White Circle is building an observability and control layer designed to sit between AI models and enterprise applications. Its platform analyses model inputs and outputs in real time in order to detect hallucinations, identify prompt injections, monitor behavioural drifts, block malicious actions, and prevent sensitive data leaks.
Companies can define their own control policies to determine what is authorised or prohibited. White Circle also provides automated mechanisms for rate limiting, blocking, or banning. The system is designed to operate across multiple AI model providers through a single API. The company claims support for more than 150 languages.
Among the use cases described by White Circle, the platform can prevent an AI agent from executing destructive commands, detect abnormal behaviour within financial workflows, or identify manipulation attempts intended to bypass a model’s internal rules.
The startup’s development illustrates the rapid evolution of the generative AI market. After the race for models and GPU infrastructure, a new segment is emerging around the supervision of production AI systems. The widespread adoption of low-code tools and “vibe coding” platforms is dramatically accelerating the deployment of AI applications within enterprises. Non-specialised teams can now connect models to databases, CRMs, ERPs, or financial tools within hours.

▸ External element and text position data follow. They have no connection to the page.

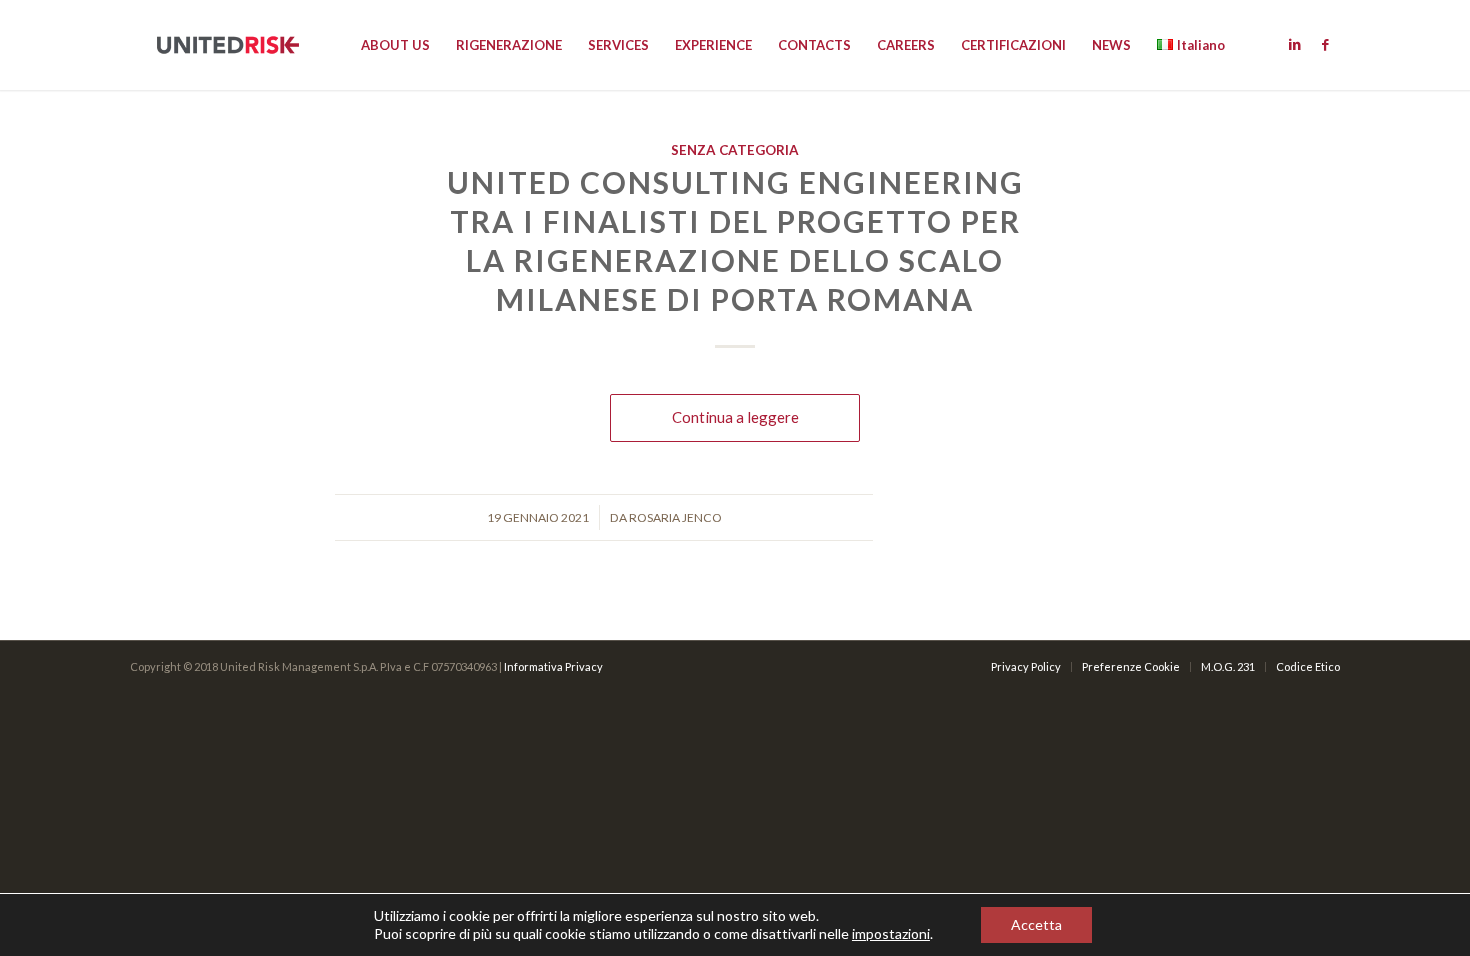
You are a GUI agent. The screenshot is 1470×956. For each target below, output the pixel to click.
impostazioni (891, 933)
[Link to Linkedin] (1295, 44)
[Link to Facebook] (1325, 44)
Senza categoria (735, 150)
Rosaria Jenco (675, 517)
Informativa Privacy (553, 666)
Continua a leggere (735, 417)
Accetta (1036, 924)
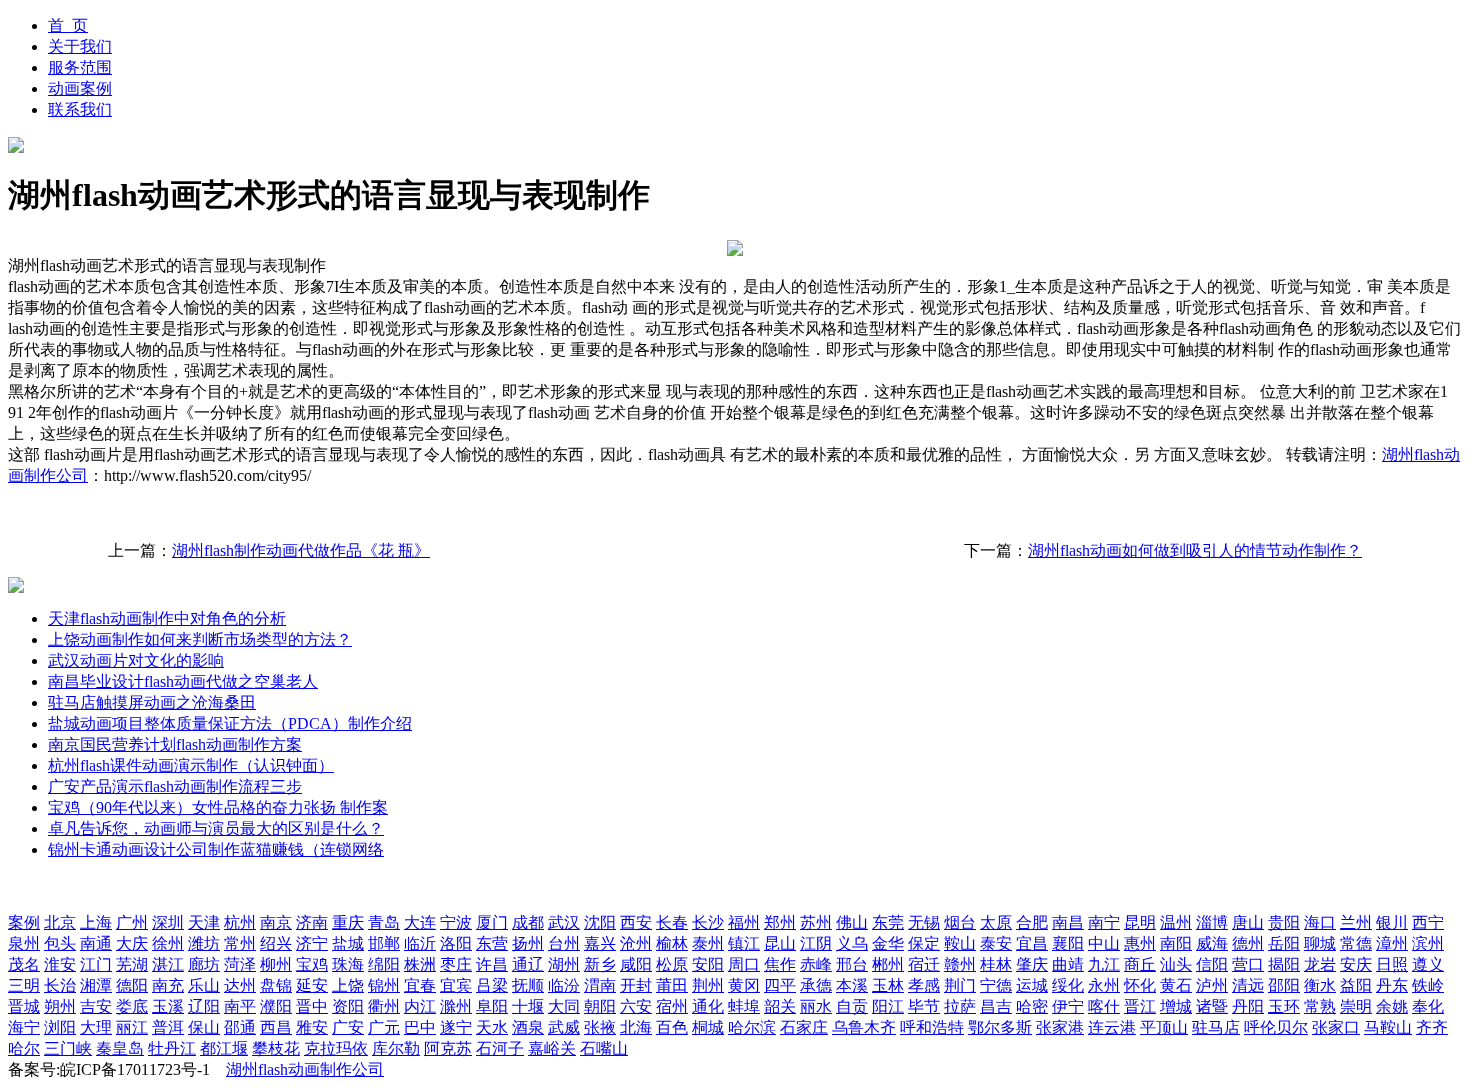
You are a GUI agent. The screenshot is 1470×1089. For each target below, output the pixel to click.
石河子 (500, 1048)
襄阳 (1068, 943)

This democratisation, however, creates a new attack surface. Companies must now manage agents capable of interacting with critical systems without always having clear visibility into their actual behaviour. The risks include the exposure of sensitive data, operational drifts, malicious manipulation, and the execution of unintended actions.
White Circle is positioning itself precisely on this operational supervision layer. The parallel with the cloud market is evident. Following the explosion of cloud infrastructure during the 2010s, companies such as Datadog or Sentry established themselves as indispensable observability layers for monitoring distributed architectures. White Circle is now attempting to occupy a comparable role for AI systems.
The startup is also seeking to strengthen its technical credibility through the publication of research on risks associated with generative models. In 2025, it published “CircleGuardBench”, a benchmark designed to evaluate the robustness of AI moderation models under real-world conditions. More recently, White Circle introduced “KillBench”, a study based on more than one million experiments conducted across fifteen models from companies including OpenAI, Google, Anthropic, and xAI.
According to the startup, this research highlighted behavioural biases linked to nationality, religion, physical appearance, and certain cultural markers. The study also claims that some structured formats used in enterprise AI integrations significantly reduce the refusal mechanisms built into models.
White Circle’s funding round also comes amid a gradual tightening of regulatory requirements surrounding artificial intelligence. Companies must now demonstrate their ability to trace model decisions, control agent actions, document behavioural drifts, and limit legal risks associated with automation.
With the emergence of AI agents capable of interacting directly with operational systems, behavioural supervision of models could become a structural component of enterprise AI architectures. White Circle is betting precisely on that evolution.